In 1961, SAC’s mission continued to expand when the 4136th SW received a squadron of fifteen B-52H bombers, and the Air Force selected the land around Minot for a new Minuteman ICBM complex. Construction of the missile sites commenced in January 1962. In May, it was announced that the 810th Strategic Aerospace Division (SAD) would be activated at Minot AFB, and assume an intermediate level of command of both wings, subordinate to the Fifteenth Air Force.[5] On 30 June 1962, control of Minot AFB passed from ADC to the commander of the newly activated 862nd Combat Support Group, which assumed administrative responsibility for the base, while providing operations and logistical support for both wings. Thus Minot AFB was officially designated a Strategic Air Command base. With the bombing and air refueling missions well underway, all eyes turned to the missile complex.

As the complex took shape, in November 1962 SAC activated the 455th Strategic Missile Wing (SMW). Although the missile complex was far from operational, training began in order that the wing could support its mission once the construction was completed. In February 1963, SAC activated the 450th Bombardment Wing-Heavy to support the B-52 and KC-135 operations.
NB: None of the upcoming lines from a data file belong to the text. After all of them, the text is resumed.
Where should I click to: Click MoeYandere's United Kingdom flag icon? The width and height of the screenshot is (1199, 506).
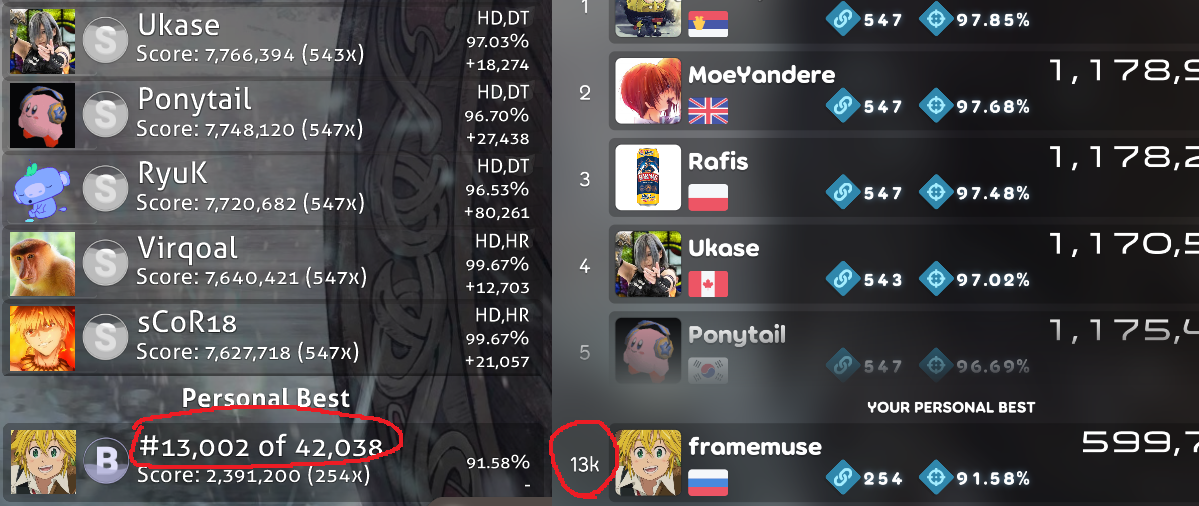pos(708,111)
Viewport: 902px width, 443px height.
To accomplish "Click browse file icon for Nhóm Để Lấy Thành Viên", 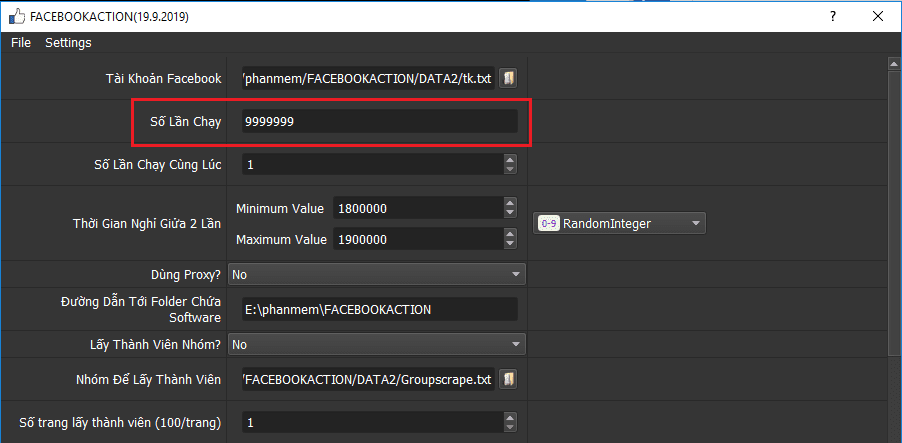I will (509, 379).
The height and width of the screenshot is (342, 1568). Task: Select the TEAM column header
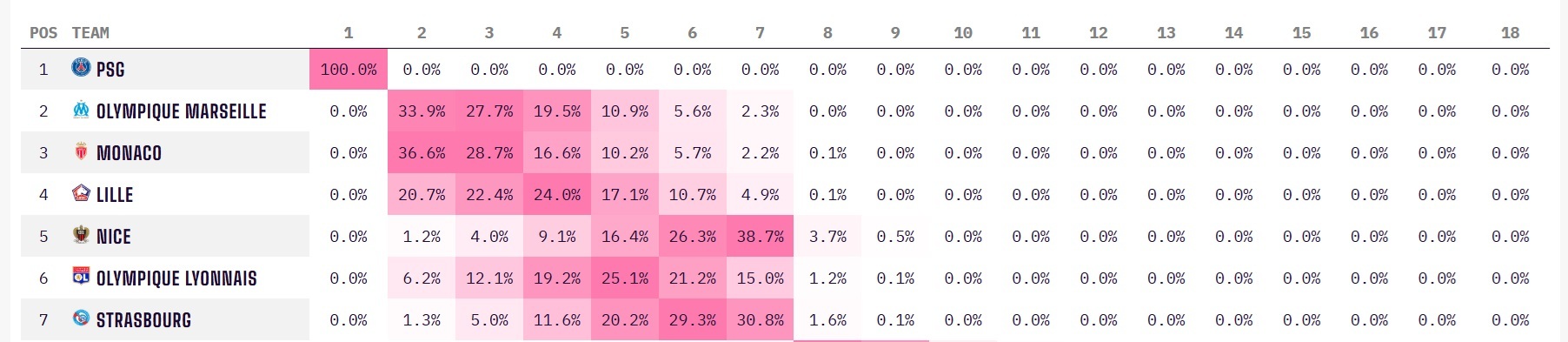90,33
The first Minuteman I missiles began to arrive in September 1963, and from that day on missiles arrived almost daily until the last missile was emplaced in February 1964. By April, the 455th SMW was fully operational with the Minuteman I weapon system. In just over two years, the North Dakota plains were implanted with a combat-ready ICBM system born of the latest technological advancements, and Minot AFB became the home of two powerful legs of the American strategic triad.[6]

Missile Fields Map

The Minuteman missile complex surrounding Minot, ND, comprising 15 Launch Control Facilities (LCF) and 150 Launch Facilities (LF). Each LCF and underground Launch Control Center (LCC) were responsible for 10 Minuteman missiles housed in underground silos. The 24 October UFO events occurred to the north and northwest of Minot AFB.
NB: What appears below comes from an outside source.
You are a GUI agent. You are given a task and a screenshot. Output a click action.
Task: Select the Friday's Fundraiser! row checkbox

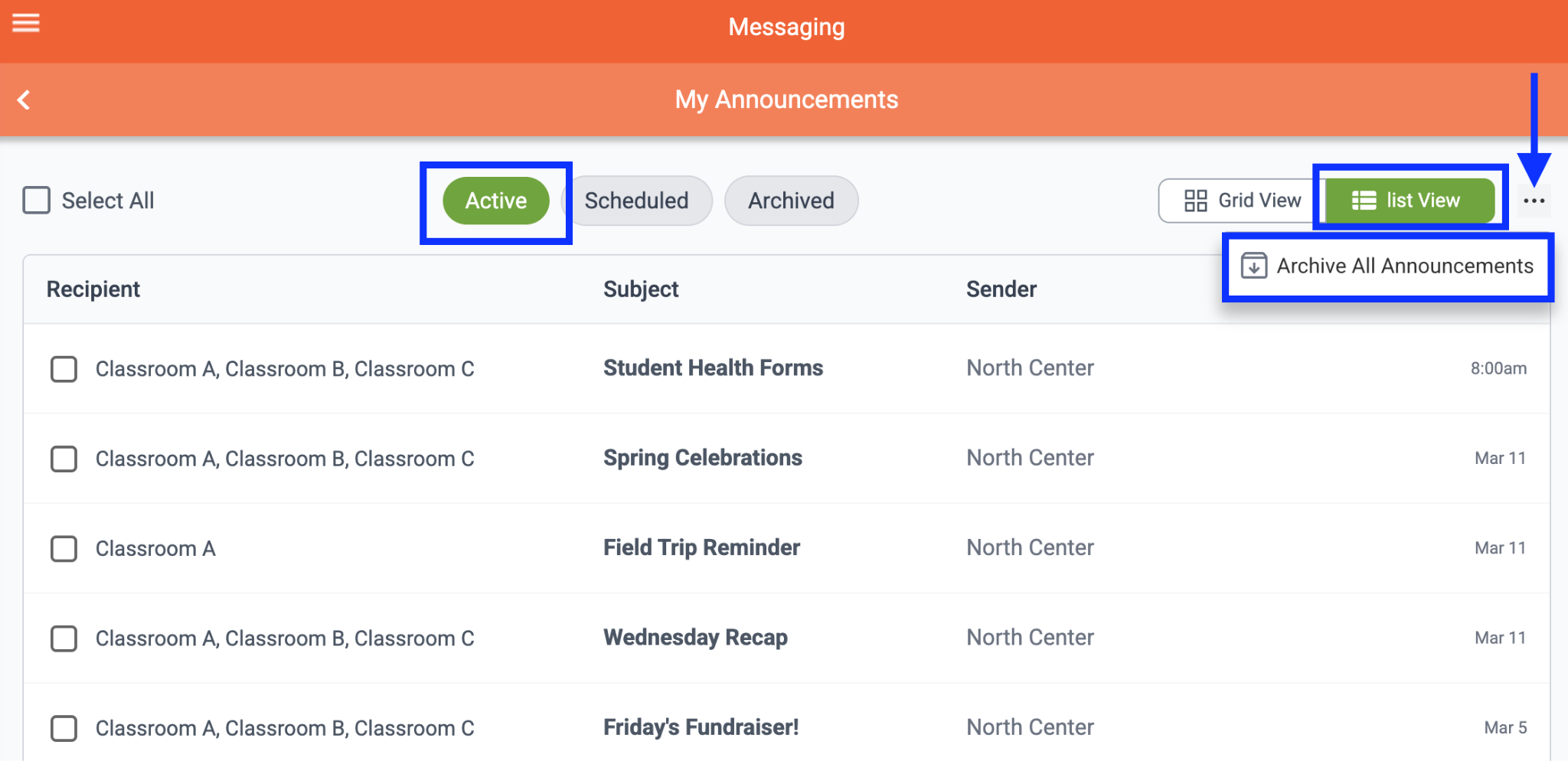point(64,728)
Throughout the 1960s, Minot AFB continued to modify and upgrade its operations and strategic arsenal. Base organizations were reassigned in July 1968 when the 91st Strategic Missile Wing assumed operations from the inactivated 455th SMW, and was selected as the first wing in the Air Force to be upgraded to the triple-warhead Minuteman III. At the same time, the 5th Bombardment Wing-Heavy took control of the assets and personnel of the inactivated 450th BW, and in support of American forces in Southeast Asia sent B-52 crews for conventional bombing missions under operation Arc Light, and tanker squadrons under operation Young Tiger. Minot AFB grew to be one of the largest dual-wing SAC airbases, covering over 5,000 acres of land; with the Minuteman complex distributed over 8500 square miles in the eight counties surrounding the base. There were 5,742 officers and enlisted personnel working at the base with another 468 at the radar sites, making Minot one of the largest of the forty-nine Strategic Air Command bases in the world.

Aerial view of Minot AFB

Aerial view of Minot AFB, including the location of the Tactical Air Navigation (TACAN) UHF transmitter beacon. TACAN is an air navigation system that provides an aircrew with the distance (slant-range) of the aircraft, and direction of flight (degrees-of-bearing) to the geographic location of the surface beacon.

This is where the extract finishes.